I appreciate the fact that Novo has responded to my paper describing the thrombotic adverse events reported by MedWatch. These authors correctly recognized the caution I repeatedly stated in interpreting these low-prevalence events. The limitations of MedWatch are clearly and extensively discussed in my paper, using data to potentially understand the reported higher prevalence of thrombosis with recombinant factor VIIa (rFVIIIa) vs. factor VIII inhibitor bypass activity (FEIBA).
The inclusion of adverse events from clinical trials does not in any way invalidate the MedWatch numbers of thrombotic events. What is stated in Sallah et al.'s letter  demonstrates that patients with either no inherent coagulation defect or acquired defects (Table 1 in ) develop thrombotic complications. These cases may very well differ from those of FEIBA. Thus, if one then calculates the relative risk of thrombotic adverse events with more than likely comparable diagnosis with FEIBA, the ratio is close to 1 : 1. Thus, the conclusion that FEIBA has more, or that rVIIA has fewer, thrombotic complications is still incorrect.
The statement that non-inhibitor patients receiving rVIIa are at more of a thrombotic risk than inhibitor patients with life-threatening bleeds or undergoing surgery is conjecture. In fact, not until all the patients who develop thrombotic complications with either agent are carefully, and independently, analyzed, with knowledge of the setting and cumulative dose, will one be able to be more confident regarding the relative risks in recipients.

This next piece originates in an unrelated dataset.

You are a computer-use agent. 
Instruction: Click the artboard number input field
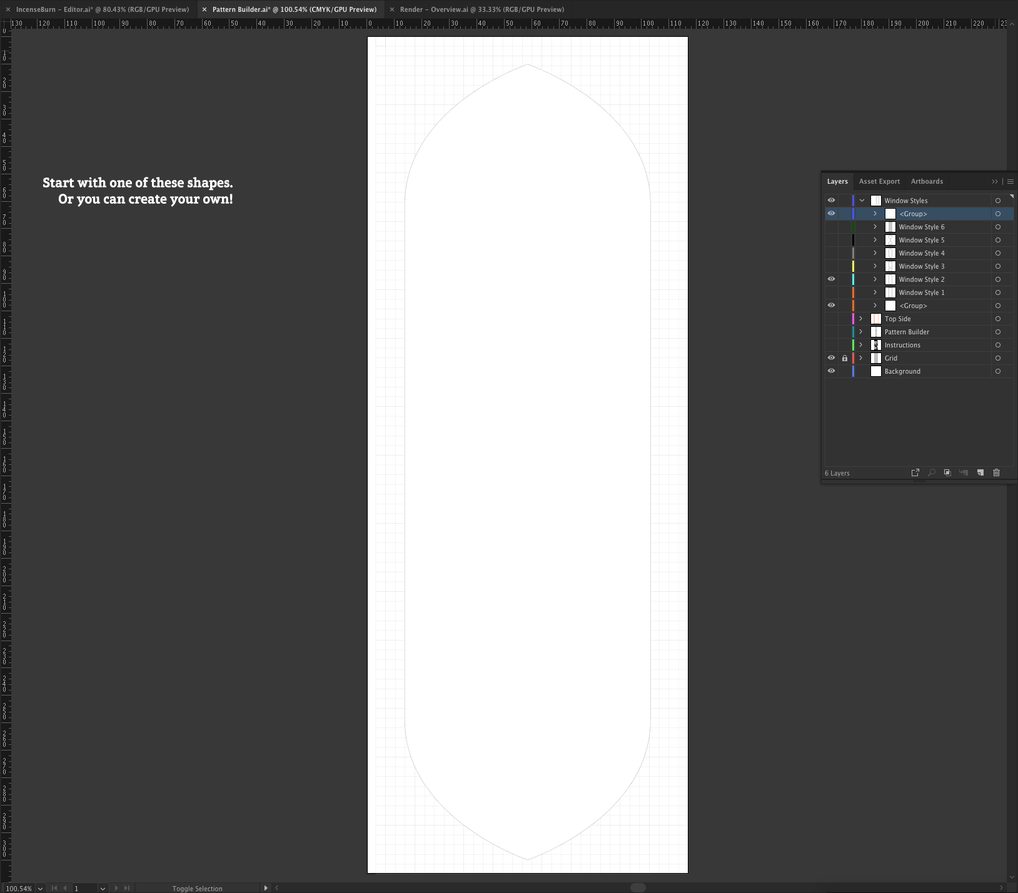pyautogui.click(x=84, y=889)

There may well be quite a difference in the risk of thrombosis in coagulation-deficient vs. non-coagulation-deficient patients. The number of doses used in the calculations of my paper were those published by both Baxter and Novo.
Sallah et al.  suggest that the differing mechanism of action of the two biological agents might explain the reported differences as well as differences among the recipients. There are no data to suggest this. The ages of the two reported groups are comparable. The list of investigated patients and their diagnosis, as well as of patients receiving off-label rVIIa, simply reveals that thrombosis occurs in these patients as well as in hemophilia patients.
I concur that the editorial  accompanying my article was inaccurate. My paper  never stated that all the rVIIa and FEIBA patients were hemophiliacs with inhibitors. I also clearly stated that both biological agents had a very low prevalence of thrombotic events, and did not suggest that either gave an unnecessary risk of clotting.
I also agree that only continued surveillance, as well as appropriate trials, will assure us of the relative safety of these agents, critical for hemostasis.